Stored items from a collection:

=== Begin Enclosure ===

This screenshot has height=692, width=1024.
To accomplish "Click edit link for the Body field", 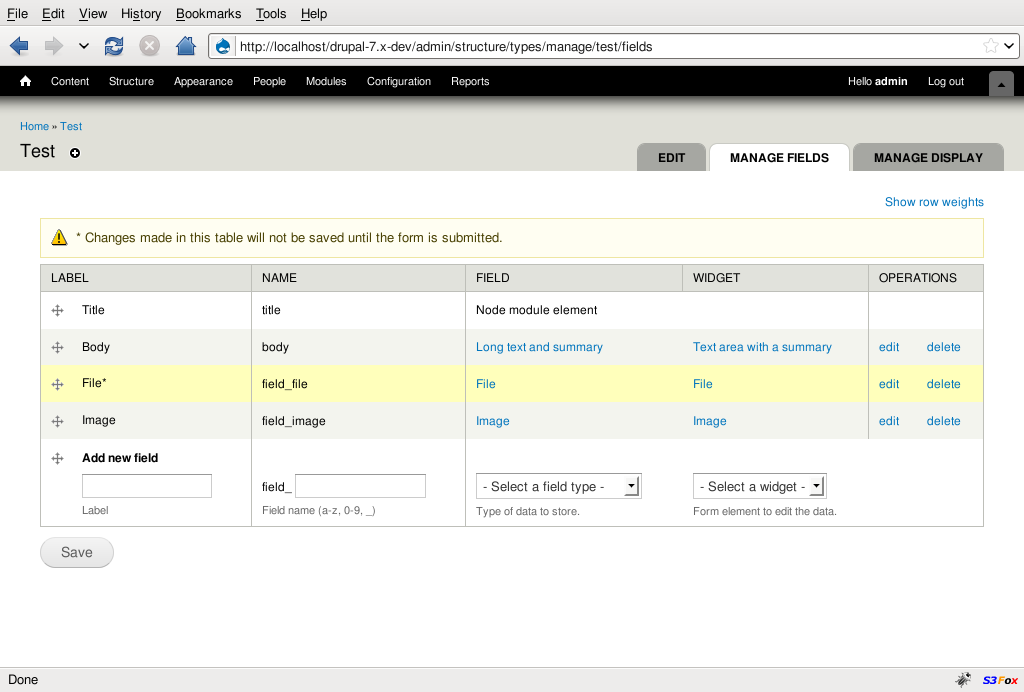I will pos(889,348).
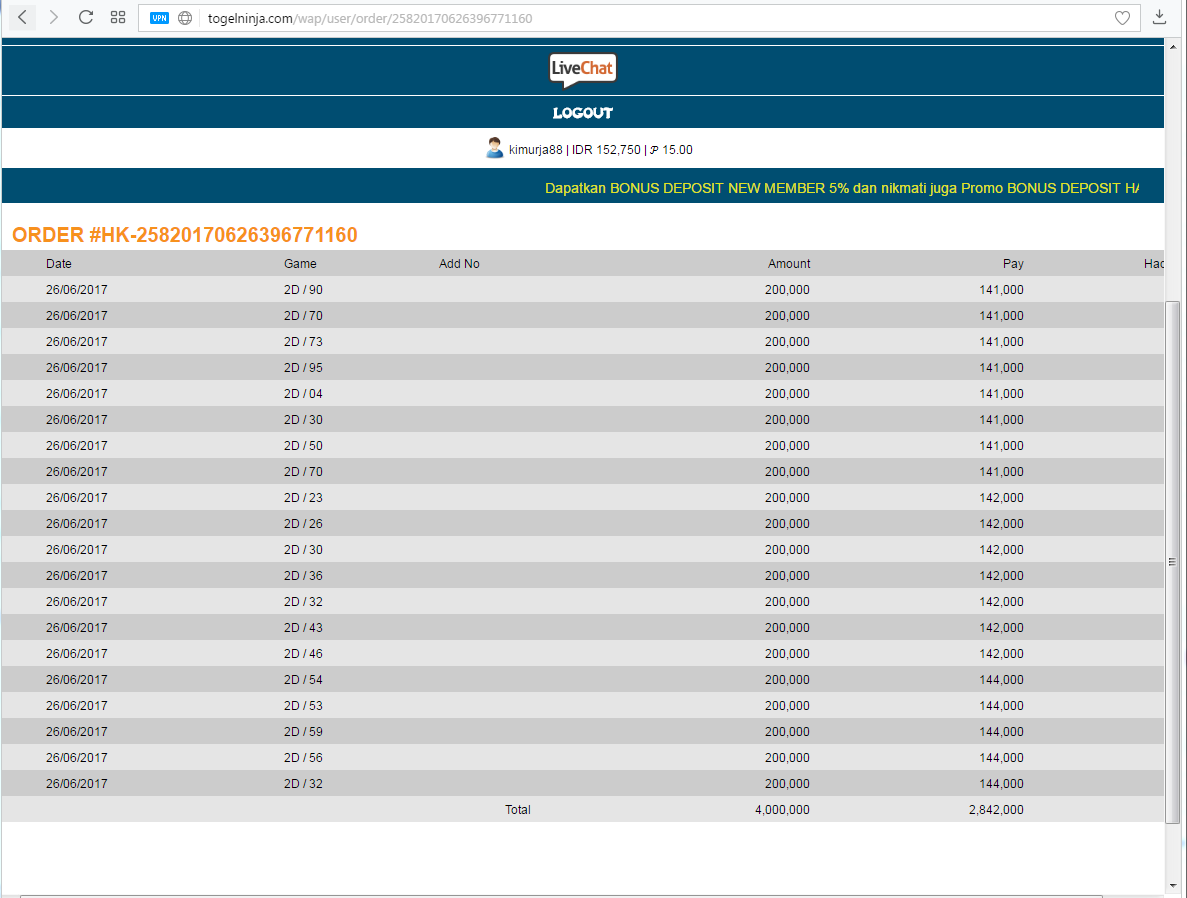Select the order heading HK-25820170626396771160
The height and width of the screenshot is (898, 1187).
coord(185,235)
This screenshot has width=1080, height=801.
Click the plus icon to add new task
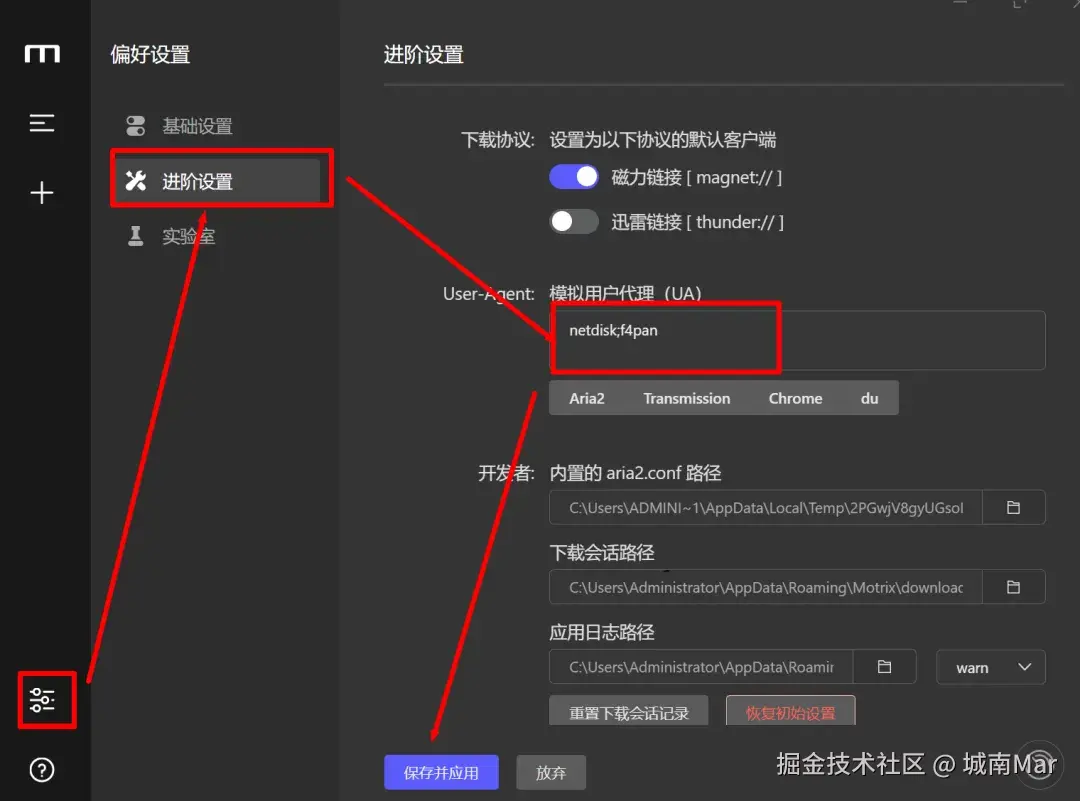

=== End Enclosure ===

» **Exercise**
Copy out, from the data above, each line where the string "This" is present.

» **Exercise result**
This screenshot has height=692, width=1024.
This screenshot has width=1080, height=801.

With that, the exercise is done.